Panelist Chad Stefanyak asked if it made a difference to the parent whether the sleepover involved a group, or if the son was the only guest.
After concern was expressed about the increased risk of child abuse, Continenza explained that older children are able to figure out who they want to be with, when a situation is uncomfortable, and which families are like their own. “Seven-year-olds are too young to make those judgment calls,” Continenza said.
Daniels said it would be a good idea for the parent to have a discussion with her son about the sleepover and her concerns. Older kids dislike when parents talk to the parents of friends, he said. Start now by explaining why you want to call his friend’s mother: “When you are having a sleepover with a family that I don’t know, I want to get to know that family. I care so much about you that I’m going to make sure that you will be safe until you are at an age when you can make those judgments for yourself.”

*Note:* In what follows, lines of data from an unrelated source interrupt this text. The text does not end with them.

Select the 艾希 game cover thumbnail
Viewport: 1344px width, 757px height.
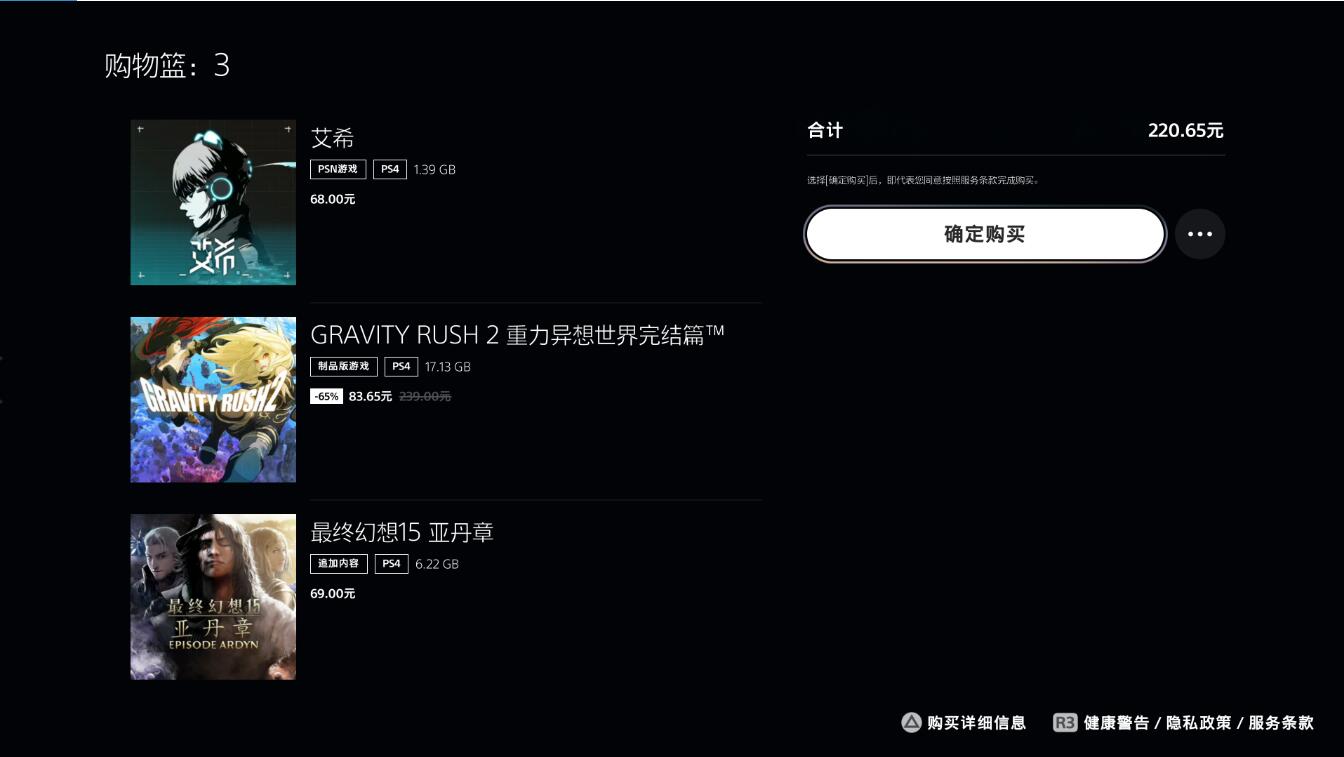click(213, 202)
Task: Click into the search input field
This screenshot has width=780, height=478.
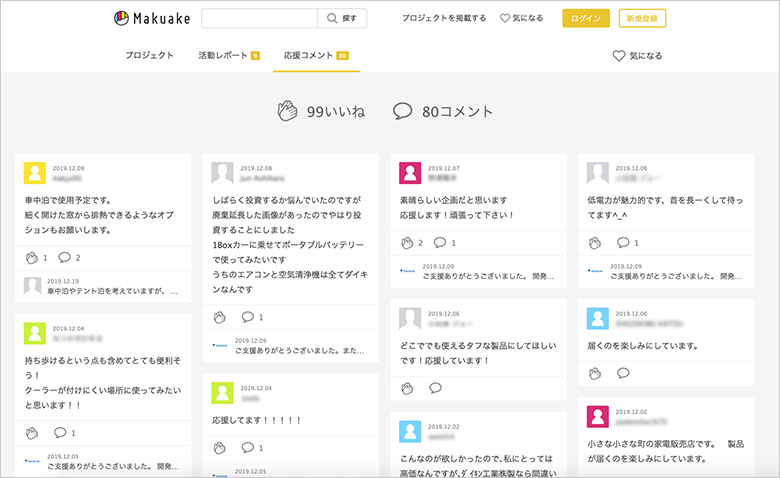Action: point(259,18)
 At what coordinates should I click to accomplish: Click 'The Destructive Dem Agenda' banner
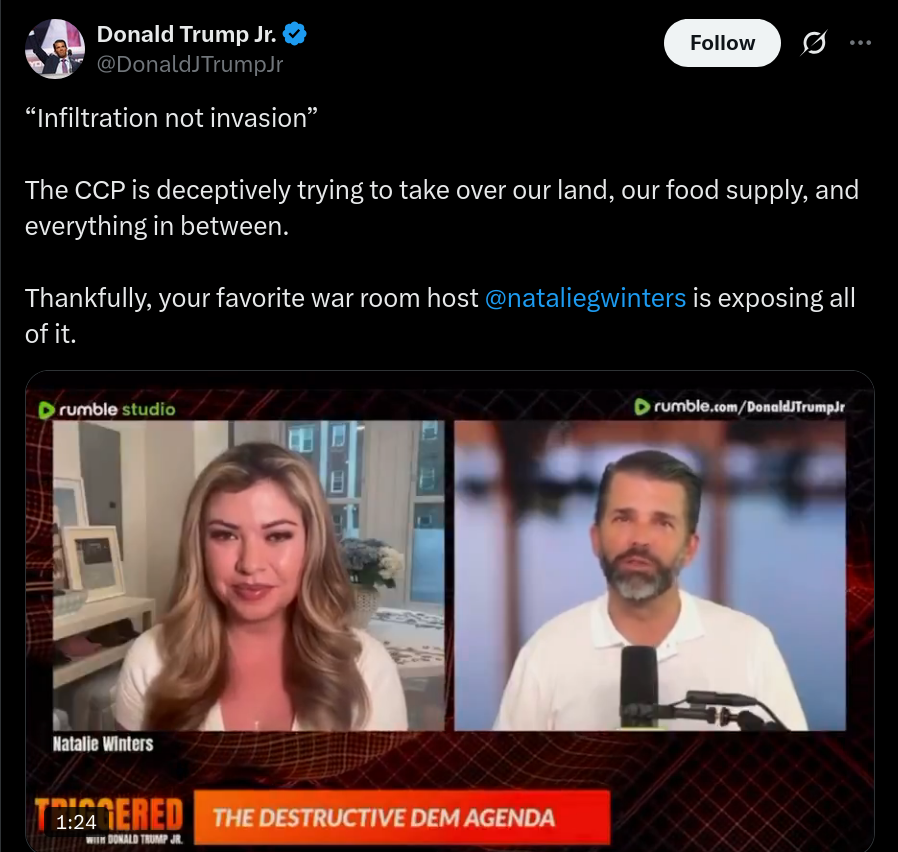pos(402,817)
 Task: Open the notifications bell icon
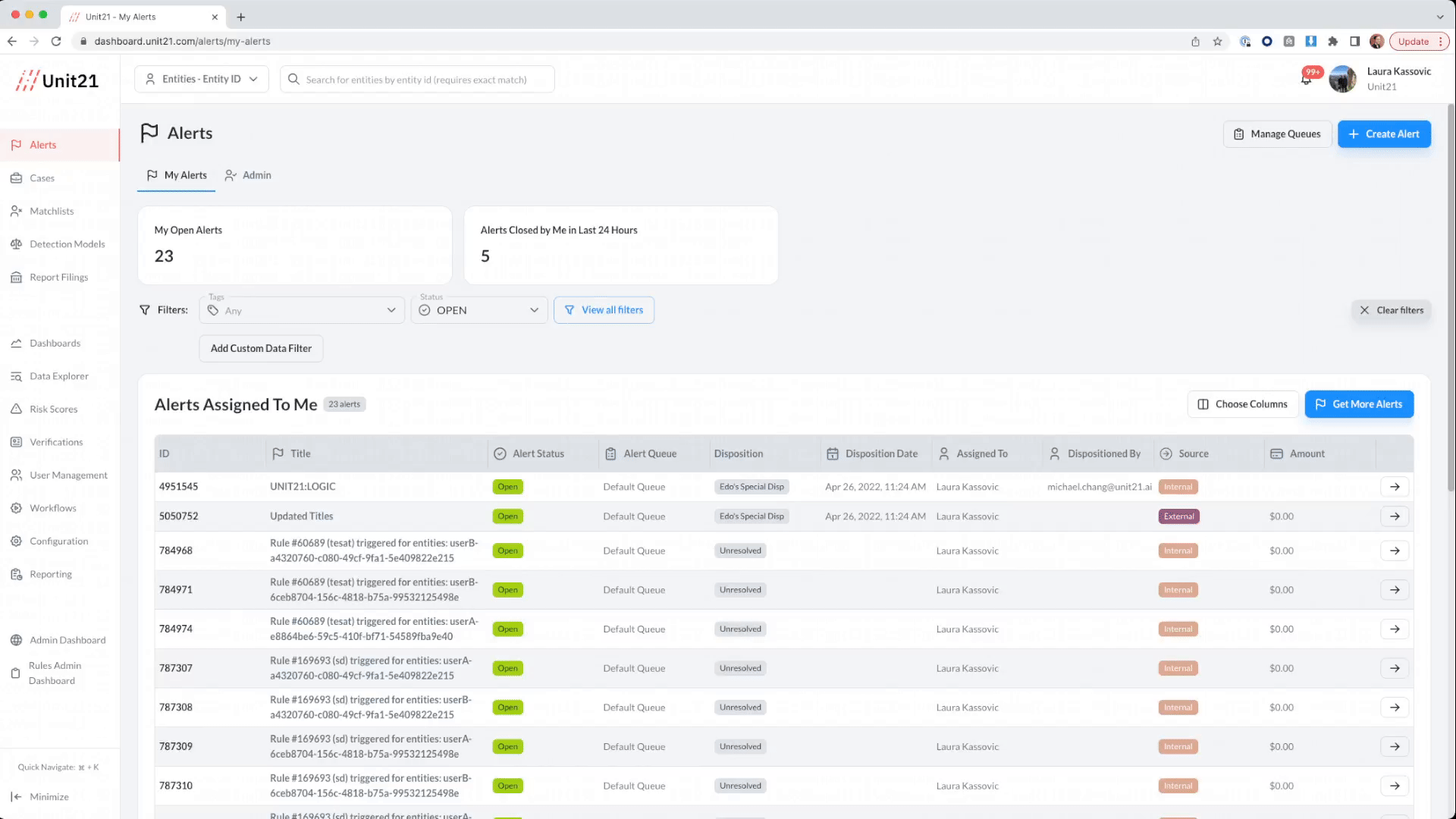pyautogui.click(x=1307, y=79)
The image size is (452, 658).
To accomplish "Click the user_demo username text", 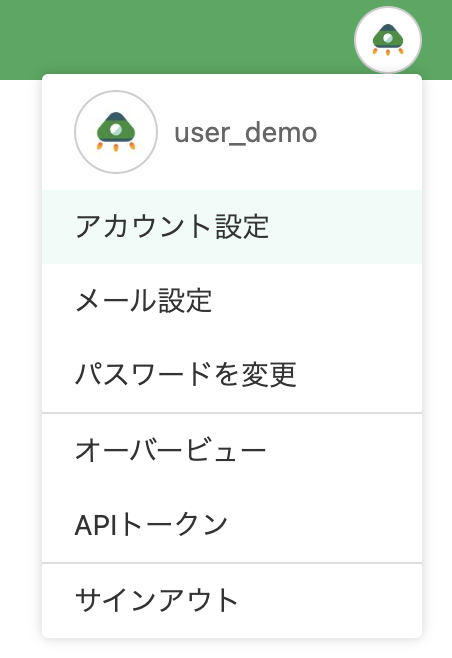I will pyautogui.click(x=246, y=133).
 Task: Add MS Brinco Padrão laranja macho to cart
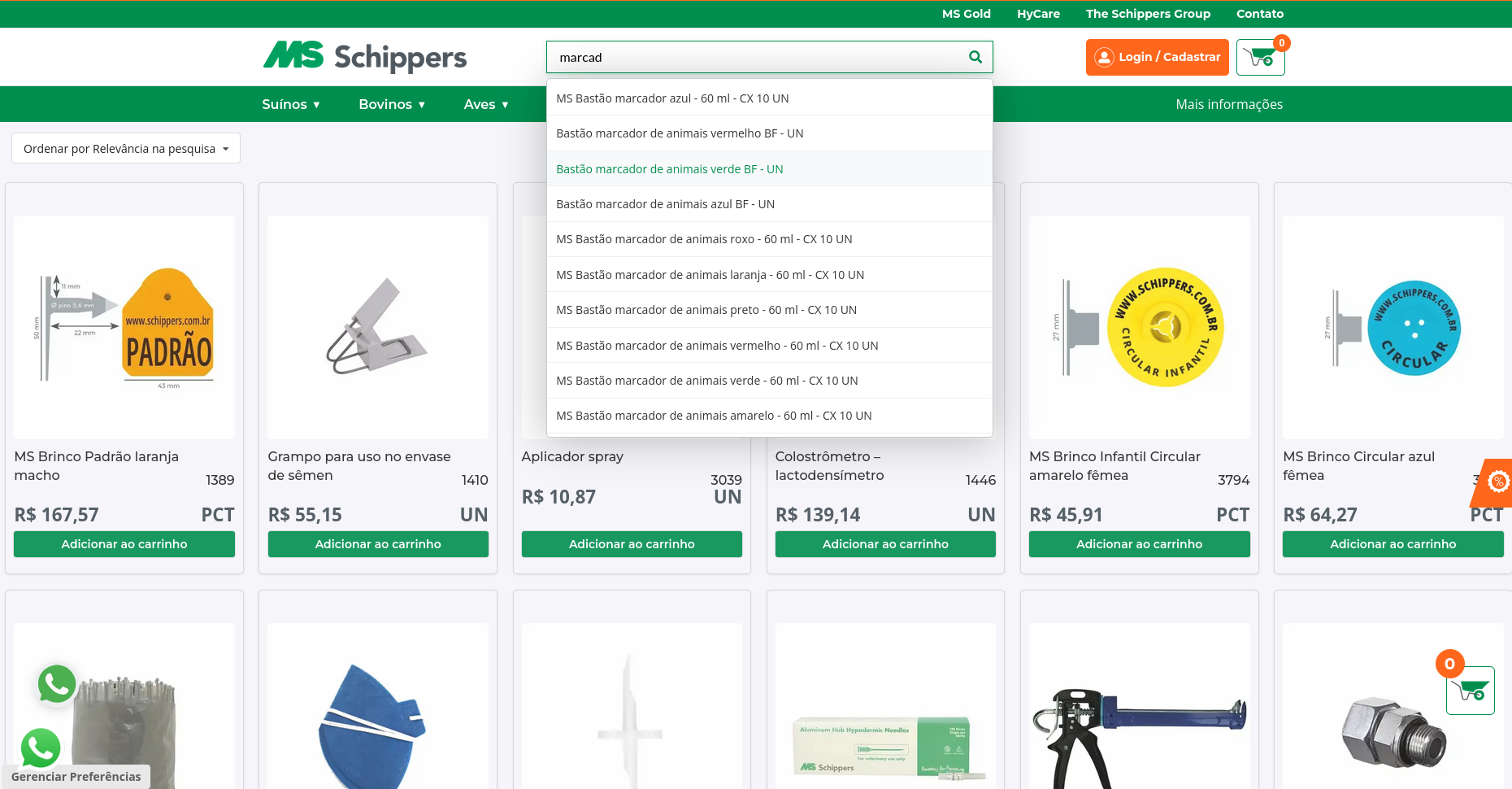click(124, 544)
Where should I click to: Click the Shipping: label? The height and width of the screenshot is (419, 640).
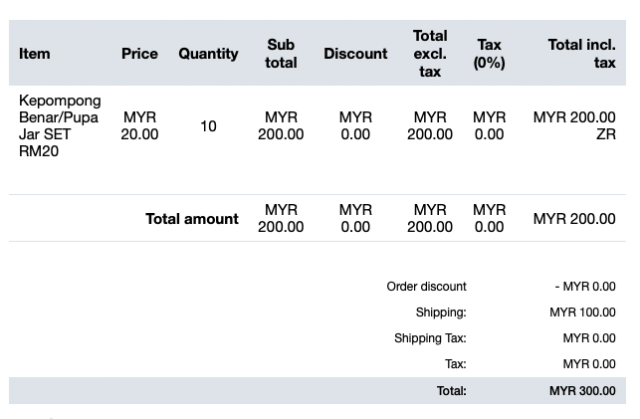[441, 313]

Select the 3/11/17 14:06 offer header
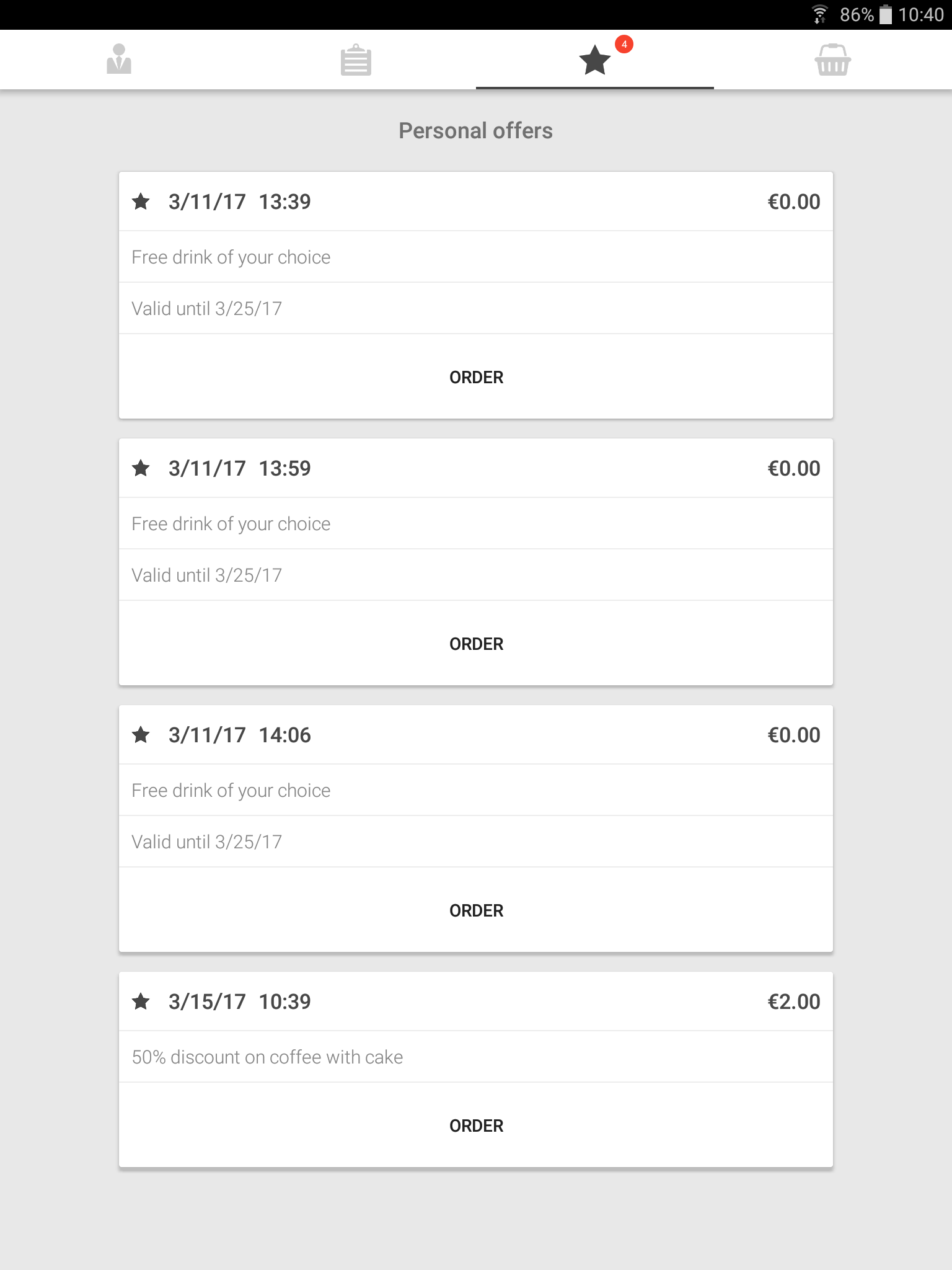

“Explain to him that he is too young for a sleepover,” Continenza added, “but tell him you would love for him to get together with his school friend.” The other child could be invited over to play.
Mercado-Arroyo suggested that instead of spending the night, the son could be allowed to stay at his friend’s house for a late night, and the mother would pick him up to go home to sleep.
Daniels cautioned that whatever approaches the mother takes, she needs to be consistent.
This week’s team of parenting experts are: Pam Wallace, Program Coordinator, Project Child, a program of Valley Youth House; Chad Stefanyak, school counselor; Wanda Mercado-Arroyo; educator and former school administrator; Denise Continenza, Extension Educator, Food, Families and Health, Penn State Extension, and Mike Daniels, LCSW, Psychotherapist, CTS.